Die "Karriere-Bahn"
- Cécile Abati
- 22. Okt. 2024
- 2 Min. Lesezeit
Ich sitze im Kino, meine Hände brennen, das Chlor füllt die rauen Stellen an meinen Händen aus, wie eine zu fettige Handcreme, die man nicht mehr abbekommt. In meiner linken, brennenden Hand halte ich einen 6 Euro Gin Tonic. Ich sitze im Kino mit drei Freundinnen. Die ersten Popcorn stopfe ich mir leicht unbeholfen mit meiner rechten, brennenden Hand in den Mund, Werbung läuft auf der Leinwand vor uns. Fast kommt es mir so vor, als spiele dieses Kino personalisierte Werbung. Anti-Schimmel-Werbung. Ich schaue nach links und nach rechts, um mich zu vergewissern, ob mein Hirn mir nicht durch eine Chlorvergiftung eine Illusion präsentiert hat, aber dem ist nicht so, meine Freundinnen schauen mich an, wir lachen. Ich war nun seit 2 Nächten in meinem neuen Zuhause. Mein neues Zuhause hat eine hässlich türkisene Wandfarbe und um das Fenster herum Schimmel. Meine heile und wahrscheinlich durchaus eitle Schweizer Weltanschauung trieb mich zu DM, Anti-Schimmel-Spray zu kaufen. Ich schrubbte diesen Schimmel weg, einen grossen Teil hat vermutlich meine Brille, meine Haare und der Rest meines Gesichtes abbekommen, als ich ungeschickt auf der kleinen silbernen Leiter stand. Einen Tag später wurde Isoliergrund gestrichen, ein paar Tage später weisse Farbe. Die Matratze 160x200 cm transportierten wir mit der Tram, das Bettgestell ein paar Tage später ebenso. Wir waren die einzigen, die die Tram als Transportmittel nutzten.

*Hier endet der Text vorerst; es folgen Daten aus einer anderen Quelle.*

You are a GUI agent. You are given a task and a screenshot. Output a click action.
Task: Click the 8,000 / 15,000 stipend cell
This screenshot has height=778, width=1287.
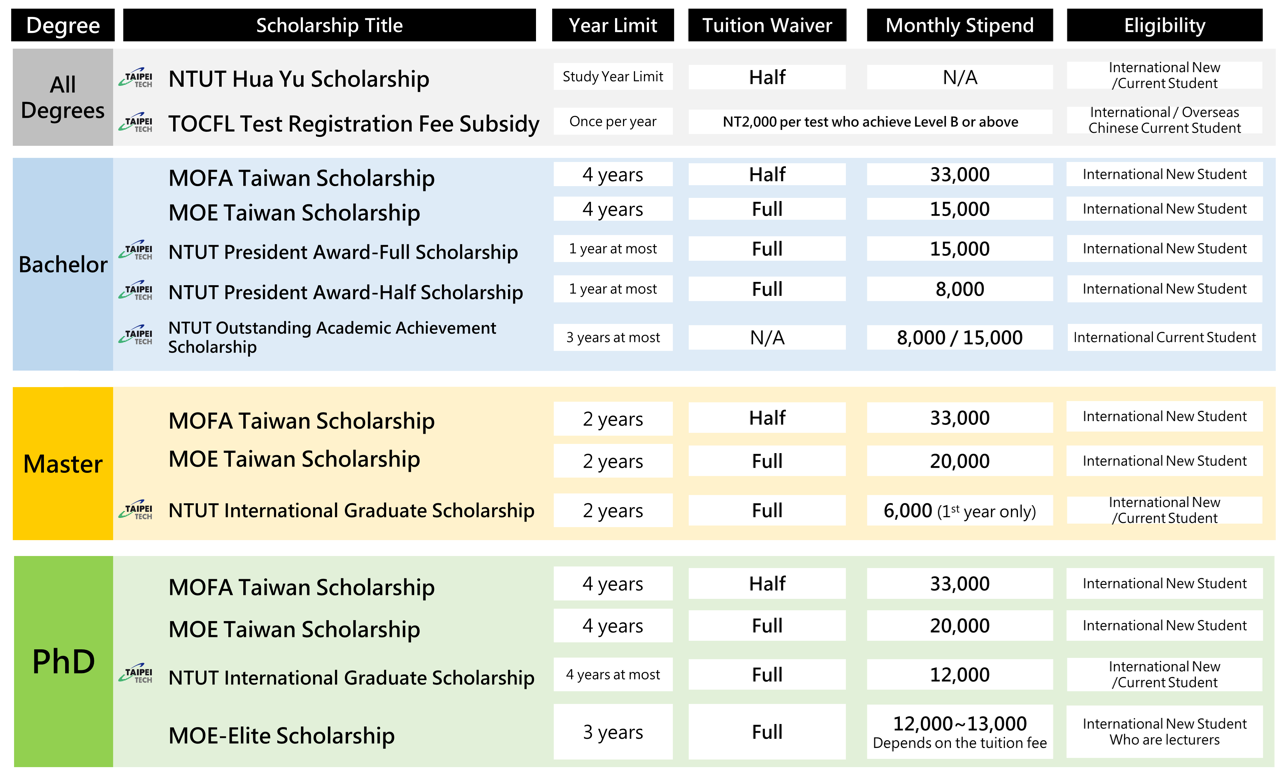coord(959,338)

An meinem ersten Arbeitstag tippe ich die Adresse meines neuen Zuhauses ein. Google Maps schlägt mir vor, 10 Minuten zu Fuss zu gehen und anschliessend die Tram "Karriere-Bahn" bis vor meine Haustür zu nehmen. Ohne das Internet zu hinterfragen, lief ich meine 10 Minuten, wartete an der Tramhaltestelle, sah die Tram "Wilder-Mann" vorbeifahren, wunderte mich ein bisschen darüber, wie sie hier all ihre Endhaltestellen der Trams benennen und stieg dann ein paar Minuten später in mein Tram, die "Karriere-Bahn", ein. Eine Frau schaut mich sehr enthusiastisch an und begrüsst mich, nett hier, die Menschen. Ich nehme meine AirPods aus meinem Gehörgang und sage hallo zurück. Sie schaut mich immer noch freundlich und zugleich leicht fragend an, ob ich denn bewusst in diese Tram eingestiegen sei. Ich antworte etwas zu selbstbewusst, mit einem Anflug von Stolz über meine Selbstständigkeit, wie gut ich mich schon in der neuen Stadt auskenne, mit "Ja, Google Maps hat mir vorgeschlagen, diese Tram zu nehmen." Ich strecke ihr mein iPhone leicht fettigen Bildschirm entgegen, um ihr meine Aussage auch visuell zu bestätigen. Sie schmunzelt und erklärt mir, das hier sei die "Karriere-Bahn", die fahre zwei Mal pro Jahr, helfe Menschen in der Jobsuche, Beratung und so weiter, ob ich auf der Suche nach einem Job sei. Jetzt, ohne Stolz über meine Selbstständigkeit, antworte ich ihr, nein das passt schon, ich hatte heute meinen ersten Arbeitstag. Wir lachen uns beide leicht beklemmt an und sie sagt mir, ich könne gerne in der Bahn bleiben und bis zu meiner Haltestelle mitfahren. Ein grosser Umweg, zu meiner Erleichterung noch diverse andere irritierte Personen, die nichts von der "Karriere-Bahn" wussten. Da sitze ich nun in der "Karriere-Bahn" für die kommenden vier Jahre.